GDA is always looking for donors and puppy raisers (especially now, in the middle of the Great Puppy Glut of 2010), and the presence of a tiny puppy in his tiny puppy jacket does wonders for recruiting. We live close by, so despite Jethro’s not-yet-fully-vaccinated status, he was allowed to participate because it was a short time period and he was small enough to hang out on top of the table, with the literature.

Seriously, could you say no to this handsome face (or the puppy, for that matter)?

This slideshow requires JavaScript.

I Can’t Hear You, There’s a Human in My Ear

The little man is being surprisingly compliant about his ear meds, and even the “gentle flushing” we’ve had to do to clean out his flaps because of this stupid yeast infection. Compliant, yes. Thrilled, no.

Best Pillow Ever

Another dog’s butt.

Puppy See, Puppy Do

SnuggleBears and Other Sweet Gifts

Puppies come home from GDA with an adorable little puppy kit — a nice GDA tote bag containing a bowl, a brush, a couple of collars, a nylon leash, a 5-pound bag of dog food, all the puppy paperwork, and my favorite thing: a soft toy for the puppy to snuggle with, which is meant to ease the transition from a snuggly puppy-pile full of littermates to a sometimes lonely first night in a strange place. Jethro LOVES his pink-and-blue hugging teddy bears, and always sleeps in the crate with is head resting on them.
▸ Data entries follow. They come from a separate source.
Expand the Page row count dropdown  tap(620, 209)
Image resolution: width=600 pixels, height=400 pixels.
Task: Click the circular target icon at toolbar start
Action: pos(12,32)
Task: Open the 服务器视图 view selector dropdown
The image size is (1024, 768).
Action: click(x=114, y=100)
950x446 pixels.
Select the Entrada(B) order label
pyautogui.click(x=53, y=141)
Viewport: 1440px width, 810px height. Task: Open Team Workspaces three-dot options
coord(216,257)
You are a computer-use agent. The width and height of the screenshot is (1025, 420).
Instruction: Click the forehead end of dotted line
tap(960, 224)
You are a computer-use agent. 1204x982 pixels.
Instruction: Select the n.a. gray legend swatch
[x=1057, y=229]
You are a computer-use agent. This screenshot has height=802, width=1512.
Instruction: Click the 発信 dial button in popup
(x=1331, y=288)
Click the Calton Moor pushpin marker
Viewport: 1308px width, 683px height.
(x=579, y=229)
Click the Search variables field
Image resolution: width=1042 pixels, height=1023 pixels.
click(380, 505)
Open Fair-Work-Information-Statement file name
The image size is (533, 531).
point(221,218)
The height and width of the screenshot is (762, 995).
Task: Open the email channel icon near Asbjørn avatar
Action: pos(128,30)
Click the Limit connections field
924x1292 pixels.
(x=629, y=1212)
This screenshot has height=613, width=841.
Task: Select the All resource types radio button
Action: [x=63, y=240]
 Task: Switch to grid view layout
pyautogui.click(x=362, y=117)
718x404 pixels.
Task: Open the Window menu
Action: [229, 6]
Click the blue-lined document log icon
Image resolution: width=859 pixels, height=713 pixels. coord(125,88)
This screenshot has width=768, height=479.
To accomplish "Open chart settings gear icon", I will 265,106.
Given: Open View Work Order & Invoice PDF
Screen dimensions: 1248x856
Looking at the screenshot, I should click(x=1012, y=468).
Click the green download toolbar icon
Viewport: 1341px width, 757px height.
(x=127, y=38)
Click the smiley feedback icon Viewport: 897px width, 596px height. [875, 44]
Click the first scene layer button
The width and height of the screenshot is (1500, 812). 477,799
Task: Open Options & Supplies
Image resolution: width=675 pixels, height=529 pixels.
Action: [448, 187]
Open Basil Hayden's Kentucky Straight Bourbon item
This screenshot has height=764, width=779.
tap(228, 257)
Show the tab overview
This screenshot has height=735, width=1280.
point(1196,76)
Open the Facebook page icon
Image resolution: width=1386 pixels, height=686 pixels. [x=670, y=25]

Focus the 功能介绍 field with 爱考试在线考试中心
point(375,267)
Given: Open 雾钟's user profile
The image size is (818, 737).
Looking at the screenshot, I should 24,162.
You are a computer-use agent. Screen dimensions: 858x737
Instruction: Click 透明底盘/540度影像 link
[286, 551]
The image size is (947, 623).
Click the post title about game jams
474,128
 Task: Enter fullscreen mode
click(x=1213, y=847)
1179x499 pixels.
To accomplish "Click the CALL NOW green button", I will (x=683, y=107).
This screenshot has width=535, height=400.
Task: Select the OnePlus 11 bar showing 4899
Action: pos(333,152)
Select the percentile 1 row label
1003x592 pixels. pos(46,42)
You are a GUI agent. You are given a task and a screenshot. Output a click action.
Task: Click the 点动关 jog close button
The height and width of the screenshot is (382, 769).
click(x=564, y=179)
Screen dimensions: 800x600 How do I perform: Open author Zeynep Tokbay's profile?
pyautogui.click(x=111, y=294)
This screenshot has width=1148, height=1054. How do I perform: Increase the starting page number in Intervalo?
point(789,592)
If this toy (which stays in his crate so he and Truman don’t tug it into a million formerly-adorable pieces of disembodied fluff) survives Jethro’s puppyhood, and if Jethro makes it to guide work, I’ll probably end up giving it to his new partner, along with the baby blanket I rubbed against all his littermates on puppy pickup day.

And speaking of littermates, we received the coolest thing in the mail from GDA today! GDA is very protective of information about their breeding lines and which puppies come from which dogs in the program, so even puppy raisers aren’t allowed to know that stuff. (They have good reasons; it prevents a lot of unnecessary freak-out on the part of people who might hear something about a dog who was dropped for a medical reason and fear that their related puppy-in-training or guide dog will also have the problem, blah blah blah etc.) But we got a DVD in the mail marked “From Grandma!” It’s full of still photos and video footage of Jethro’s litter in the puppy nursery, set to music like “Sunrise, Sunset” from Fiddler on the Roof. It must have taken forever to put together, and it’s the sweetest thing….

We don’t know who you are, Grandma, but if you’re out there reading this, thank you! We love it. Your “grandson” Jethro is doing well, and we hope you’ll give his mama-dog a kiss from us.